*What is required*.
What you print must match the data line for line.

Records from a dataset
────────
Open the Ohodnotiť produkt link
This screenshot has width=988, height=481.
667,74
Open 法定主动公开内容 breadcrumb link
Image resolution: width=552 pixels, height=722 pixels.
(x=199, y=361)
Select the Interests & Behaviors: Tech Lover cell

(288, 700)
────────
*Solved exercise*.
Open the Ohodnotiť produkt link
This screenshot has width=988, height=481.
667,74
Open 法定主动公开内容 breadcrumb link
Image resolution: width=552 pixels, height=722 pixels.
(x=199, y=361)
Select the Interests & Behaviors: Tech Lover cell

(288, 700)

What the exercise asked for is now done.